La Provincia eroga con due determine i compensi spettanti per le cause vinte dagli avvocati interni. Tra il personale c’è chi solleva dubbi di opportunità e si prepara a chiedere l’intervento dei sindacati

MANTOVA. Un compenso professionale da 27.459,72 euro e un altro da 29.748,80 (entrambi lordi) alle due avvocatesse della Provincia. Sono in tutto 57208,52 euro che, per usare un termine improprio ma più facilmente comprensibile e concettualmente simile, vanno in premio per l’ufficio legale dell’amministrazione di Palazzo di Bagno. Tutto regolare e assolutamente previsto dal contratto nazionale, va detto a scanso d’equivoci.

Eppure quando i dipendenti dell’amministrazione hanno conosciuto il contenuto delle due determine, qualcuno di loro ha arricciato il naso.
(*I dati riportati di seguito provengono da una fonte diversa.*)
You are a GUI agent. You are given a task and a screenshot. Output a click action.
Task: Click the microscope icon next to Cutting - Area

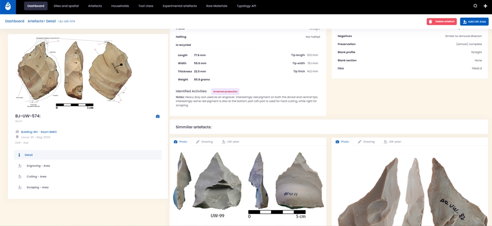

In un periodo in cui i bilanci delle Province sono decisamente leggeri, tanto che le motivazioni economiche sono ormai il mantra di Palazzo di Bagno ogni volta che viene rimarcato lo stato delle strade.

C’è chi, a puro titolo simbolico, osserva che per il Festivaletteratura sono appena stati stanziati soltanto 20mila euro. Gli esempi, in casi come questi, abbondano. Ma sotto il profilo legale non hanno ovviamente alcun rilievo, visto che lo staff dell’ufficio legale ha beneficiato dei cosiddetti compensi professionali stabiliti dall’articolo 27 del contratto nazionale di lavoro e dal regolamento provinciale. Sono riconoscimenti dovuti, insomma, e basati sulle sentenze favorevoli all’ente .
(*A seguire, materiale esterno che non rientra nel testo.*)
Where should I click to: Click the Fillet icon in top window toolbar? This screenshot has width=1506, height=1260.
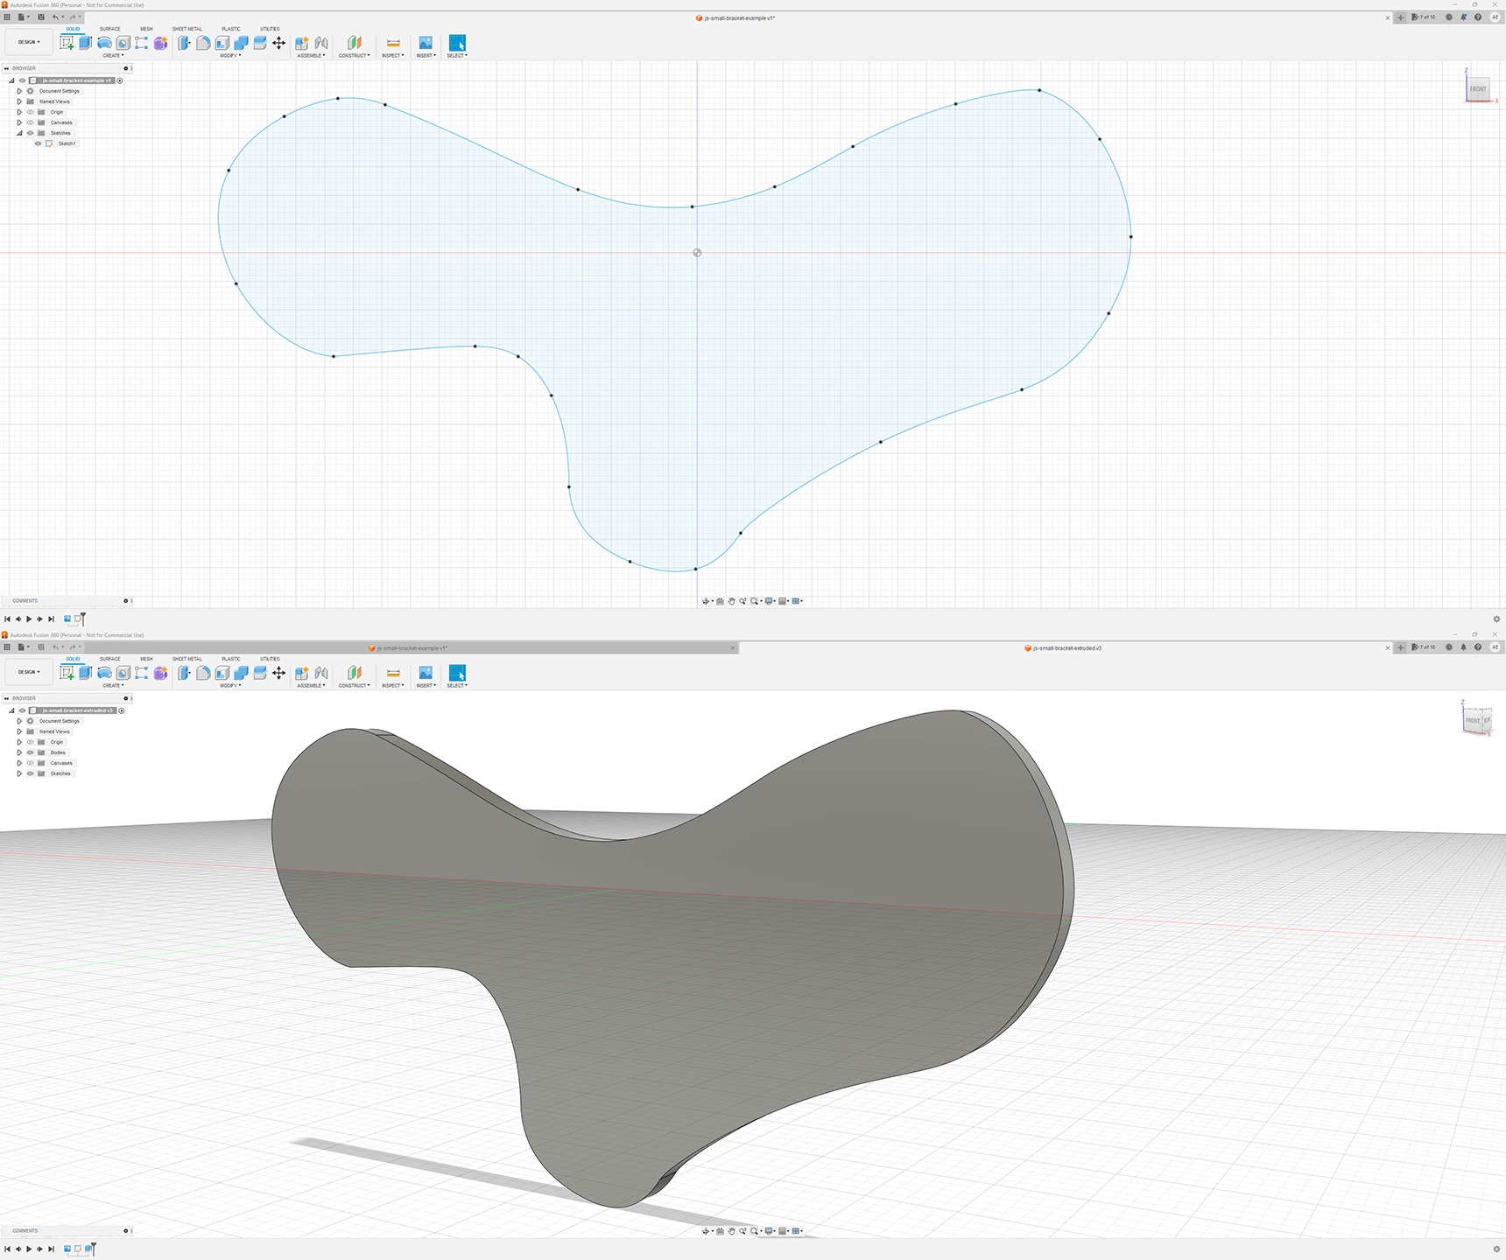pos(203,43)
Probabile, tuttavia, che la questione venga portata all’attenzione dei sindacati , perché vengano fatte considerazioni sul regolamento dell’ente che consente all’ufficio legale di decidere quali vertenze giudiziarie accettare e quali affidare a legali esterni.

Non è la prima volta che questa erogazione di fine anno suscita qualche malumore, ma questa volta qualcuno ha preso le determine (molto difficili da recuperare sul sito internet dell’ente) e ne ha fatto sapere i contenuti mettendo qualche dubbio sull’opportunità di arrivare a queste cifre.

È ovviamente un terreno scivoloso, visto che contestare atti completamente legittimi significa richiedere una modifica delle regole in base a principi generici di opportunità. Insomma, facile passare questi malumori per semplici beghe interne.

Ma in tempi di ristrettezze economiche per l’ente non mancherà chi farà notare che un premio da oltre 50mila euro suddiviso tra due soli dipendenti (che pure hanno portato grazie alla loro prestazione professionale alla vittoria in contenziosi legali che potevano costare molto all’ente) è suscettibile di riflessioni.

Tra le vertenze vinte dall’ufficio legale della Provincia (quelle dunque che l’ufficio ha accettato e non ha delegato a studi esterni) ci sono vertenze davanti al Tar e davanti al Consiglio di Stato. Per i sindacati, l’eventuale discussione potrebbe essere una patata bollente e comunque una questione decisamente delicata.